XHOH-FM
- Durango, Durango; Mexico;
- Frequency: 99.7 FM
- Branding: @FM (Arroba FM)

Programming
- Format: English and Spanish contemporary hit radio

Ownership
- Owner: Grupo Radiorama; (XHOH-FM, S.A. de C.V.);

History
- First air date: August 25, 1993 (concession)
- Former frequencies: 107.7 FM (1993–2020)

Technical information
- Licensing authority: CRT
- Class: B1
- ERP: 14,800 watts
- HAAT: −12 m (−39 ft)

Links
- Webcast: Listen live
- Website: arroba.fm radioramadurango.mx

= XHOH-FM =

Radio station in Durango, Durango, Mexico

XHOH-FM is a radio station in Durango, Durango, Mexico.
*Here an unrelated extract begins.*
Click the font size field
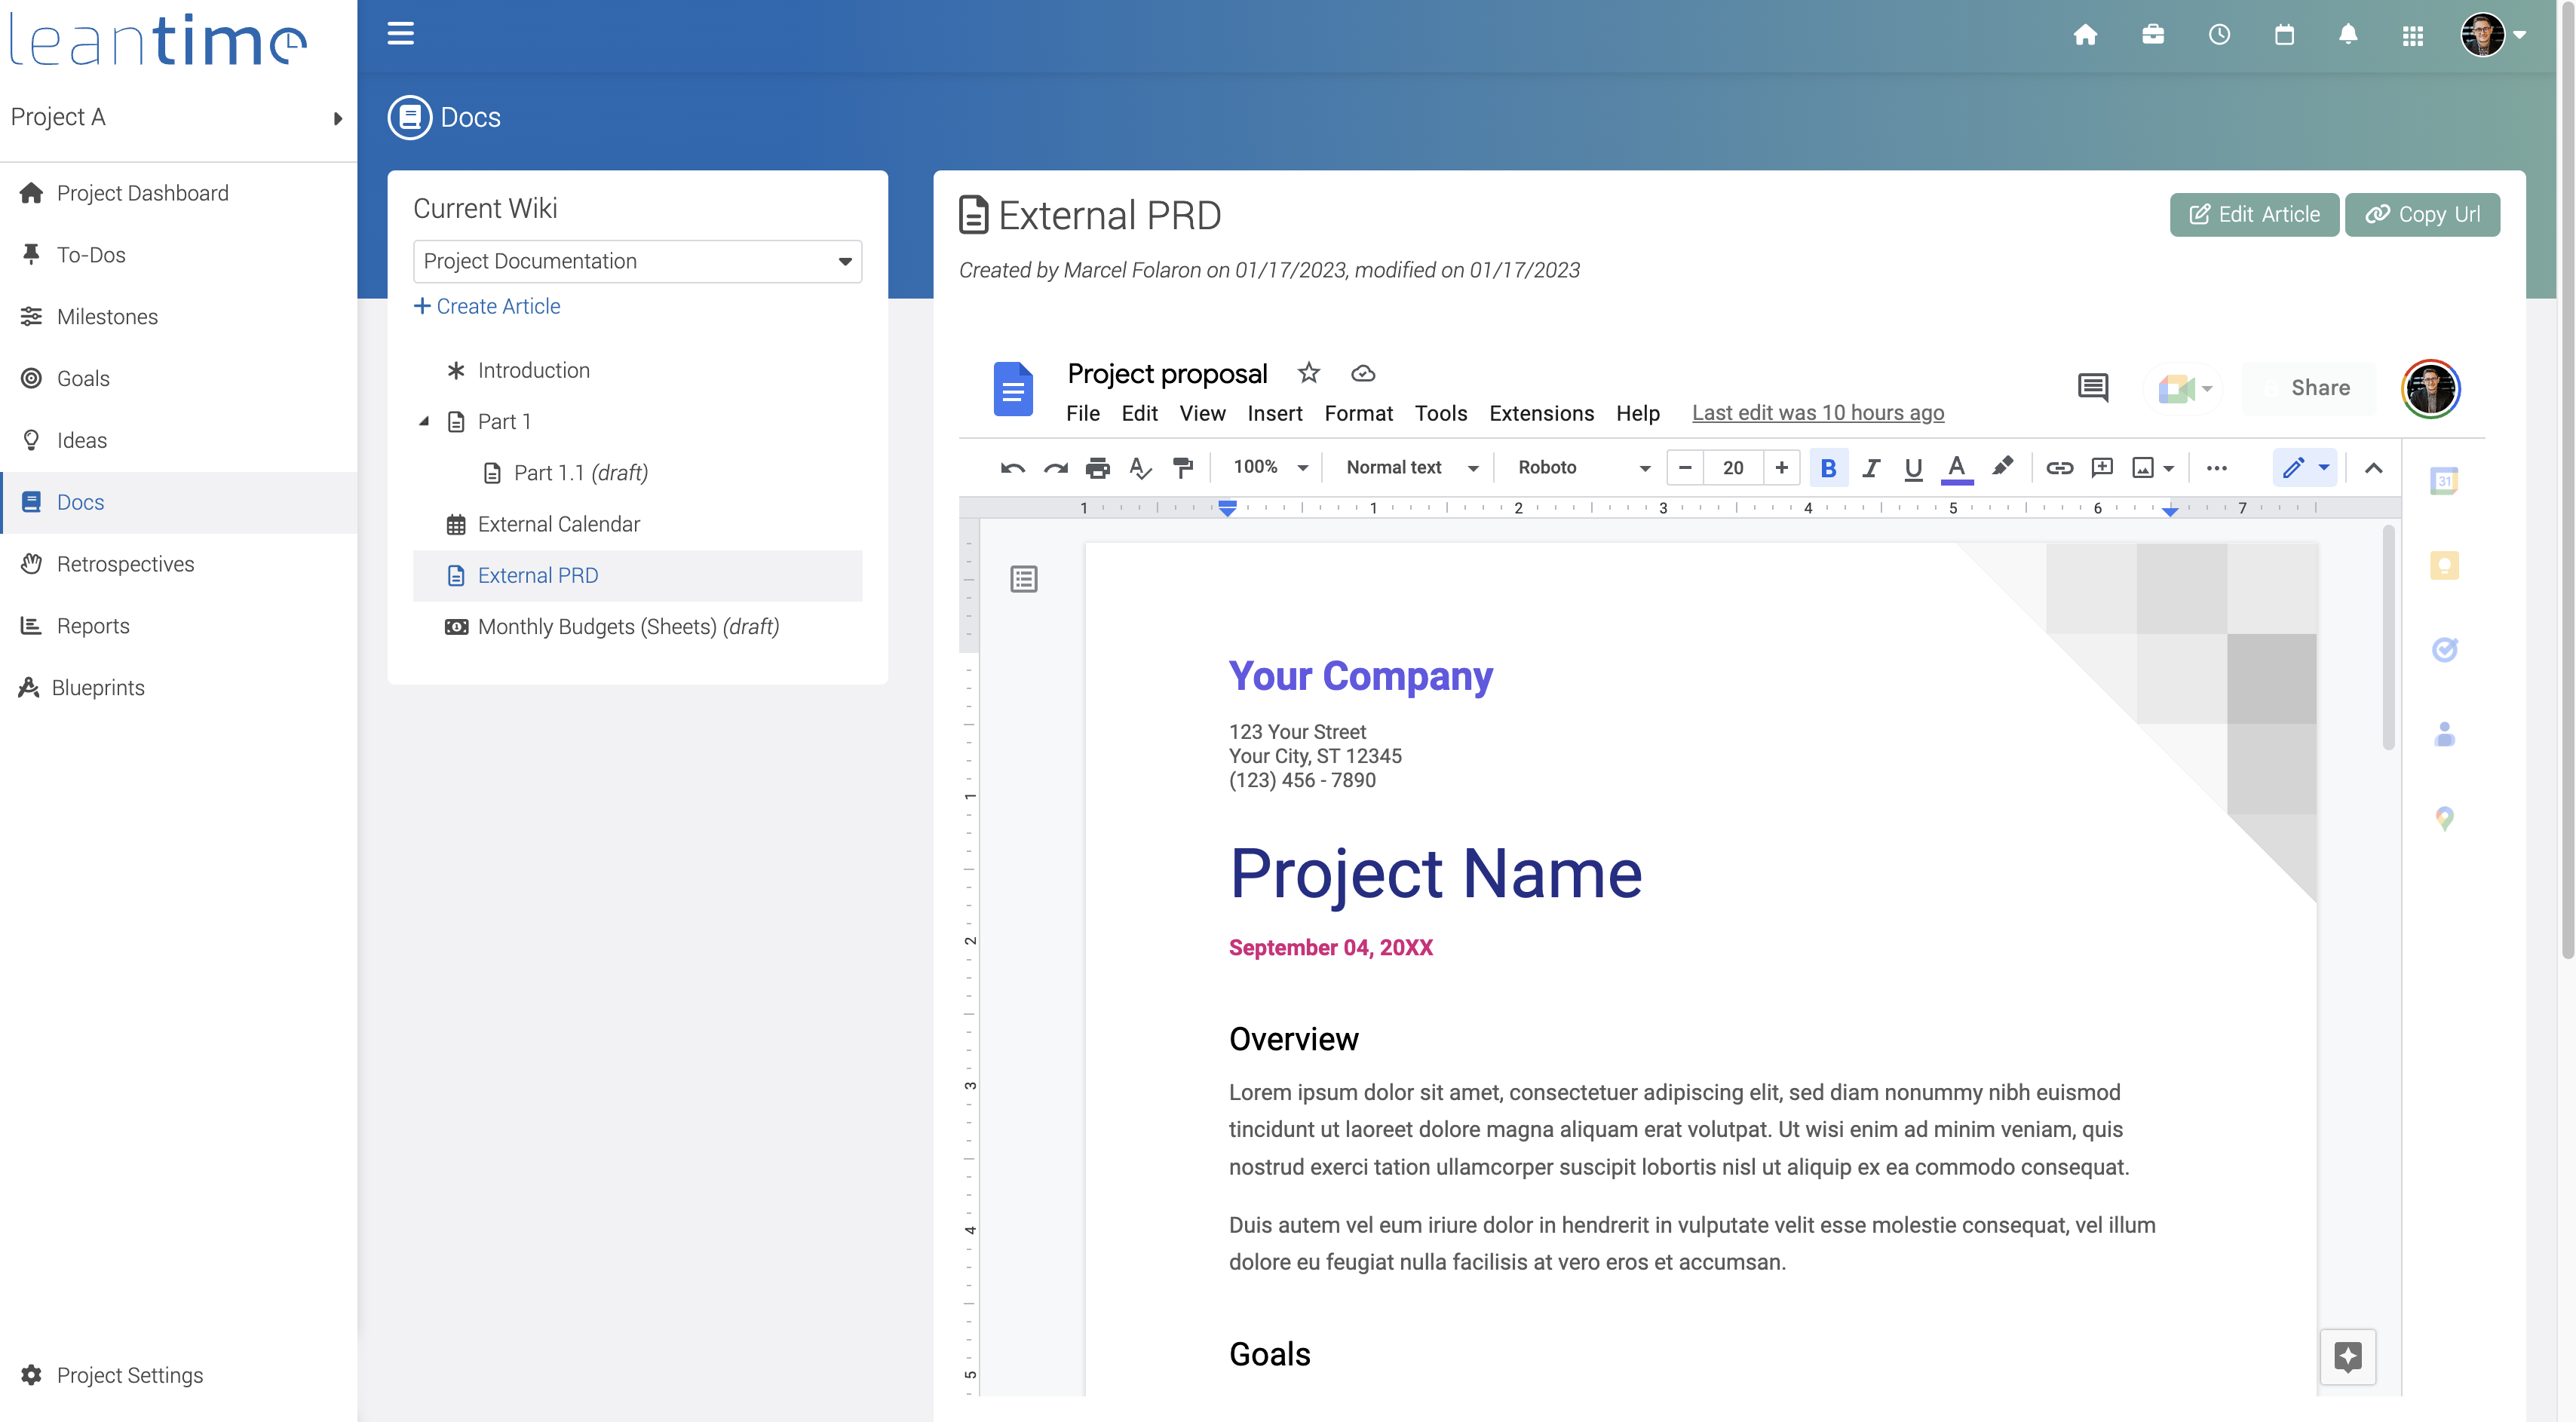click(x=1733, y=468)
Broadcasting on 99.7 FM, XHOH is owned by Grupo Radiorama and carries its @FM (Arroba FM) contemporary hit radio format.

==History==
XHOH received its concession on August 25, 1993. It was originally owned by Radio Social, S.A., a subsidiary of Radiorama, and broadcast on 107.7 MHz.

XHOH moved to 99.7 on June 2, 2020. The move, like that of sister XHDRD-FM two years prior, was required as a condition of its concession renewal, to clear the 106–108 MHz sub-band for community and indigenous stations.